How Long Have We Been Ill?

The Reading from the Holy Gospel according to St. John. (5:1-15)

Do you want to be healed?” This is the simple question of our Lord God and savior Jesus Christ in today’s gospel text. “Do you want to be healed?”

As Christians we lose track of why it is that we come to the Church. Sometimes we come simply to socialize or because this is a religious habit. But the real reason why we must come to the Church is because we desire to be healed.

What sort of healing do we need? We require physical healing and more importantly we require mental, emotional and spiritual healing. We each carry many wounds and often these wounds exist due to our sinfulness. One of the primary tasks of the holy Church of God is to offer medicines to heal its people.

We are sick from anger. We are sick from impatience. We are sick from lust. We are sick from worry and anxiety. We are sick from egotism and pride. We are sick from the love of wealth. We are sick from materialism. We are sick from gluttony. We are sick from laziness. We are sick from the need for power. We are sick from busyness. We are sick from “entertainment.” We are sick for attention and for the need to be heard and respected. All of these things are affecting us as Christians. They are affecting us as human beings. They are walls between us and God.
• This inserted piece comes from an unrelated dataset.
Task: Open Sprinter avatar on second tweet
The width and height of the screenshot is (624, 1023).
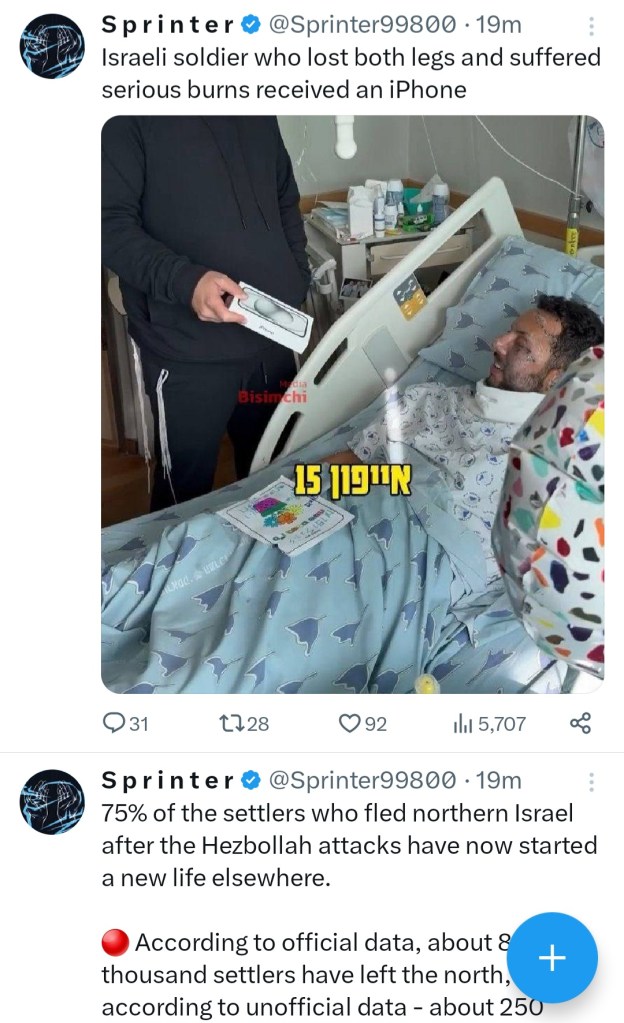Action: [52, 802]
The man in today’s gospel was sick with a physical illness for 38 long years. Sometimes we’ve carried our sins and spiritual infirmities for a long time. We carry these sins of jealousy, anger, lust, pride and the love of wealth. We’ve lacked faith in God and trusted ourselves instead. We all carry sickness as a result of our sins and unfortunately this is not as easy to heal as some physical illnesses might be. You can’t just take an antibiotic and be cured of anger. You can’t simply put a bandage on worry. You can’t take a pill to cure your problems with lust and the love of the flesh. So what now? How do we find healing from all of these ailments that are spiritual in nature?
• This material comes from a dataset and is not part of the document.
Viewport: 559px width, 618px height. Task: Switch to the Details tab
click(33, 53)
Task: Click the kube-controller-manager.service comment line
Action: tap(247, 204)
It depends on how we answer the question “Do you want to be healed?” I suspect that if I ask you if you want to be cured of your anger, you will reply “Yes, I want to be cured.” But in the depths of your heart is that true? There is a difference between our words, and the actions that follow our words and that is what defines our relationship with Christ the master. God isn’t impressed by our outward appearance, He wants our hearts. We see that the Lord had great compassion upon the paralytic because the paralytic could not help himself and had not been offered help by others. In a manner of speaking, that is what God is looking for. God desires those who are hopeless and who have no other hope but Him. We have to learn to lean on God and pray to God with that kind of disposition.
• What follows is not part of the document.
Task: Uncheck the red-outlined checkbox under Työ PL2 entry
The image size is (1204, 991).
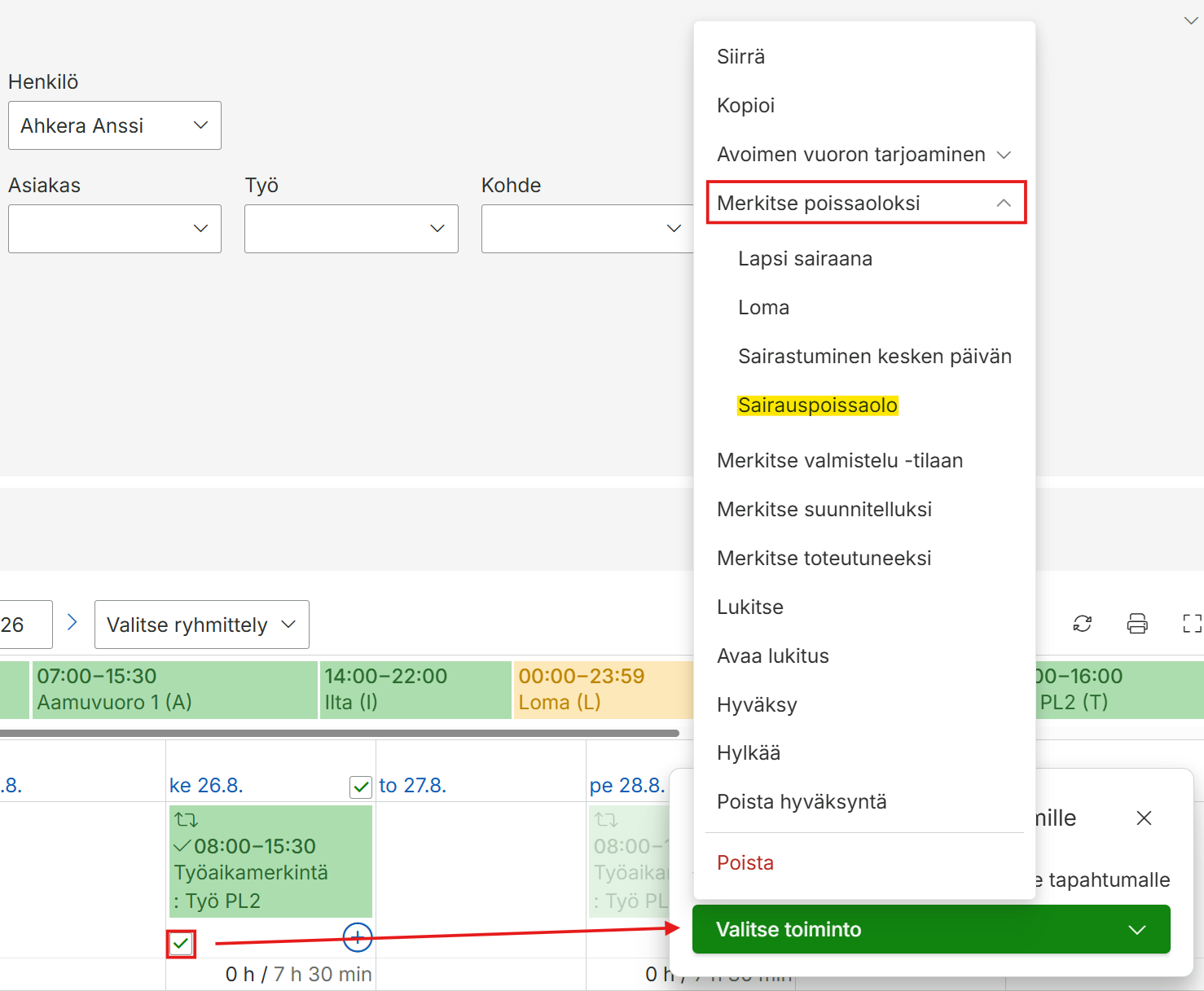Action: pos(181,944)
Are we using our time in a way that demonstrates our true desire for healing? Our life is defined by what we do and how we use our time. How are we showing the Lord that we are genuinely waiting for healing? Are we filling our time only with work? Are we filling our time with to-do lists and plans for the future? Are we filling our time with social media, games and shows? Do these things help us with our desire to be healed? Do they bring us closer to Christ? We have plenty of things that take our time and attention, but how many of them are really profitable for us? Where is the reading of the word of God in our daily activities? When do we make time for prayer? Not short, routine prayers, but heartfelt prayers where we forget about time and space and simply sit in the presence of God? Do we run to the Church as to the body of Christ? Do we understand that all of Christ’s healing is offered here in the Church?

The paralytic waited for healing for 38 years and he even found his way to a miraculous pool that could offer such healing. What he could not imagine and did not expect was that the man standing next to him could offer him even greater healing, both physically and spiritually, in an instant. This didn’t happen once 2000 years ago in a remote part of the world. It happens daily. God heals physical infirmities and more importantly God heals the spiritual illnesses that divide man from his Creator and this type of transformation is apparent in the lives of the multitude of saints and holy men and women. Shall we stay paralyzed in our sins or shall we live as we were meant to live? It will come down to how we answer the question posed by the Master “Do you want to be healed?”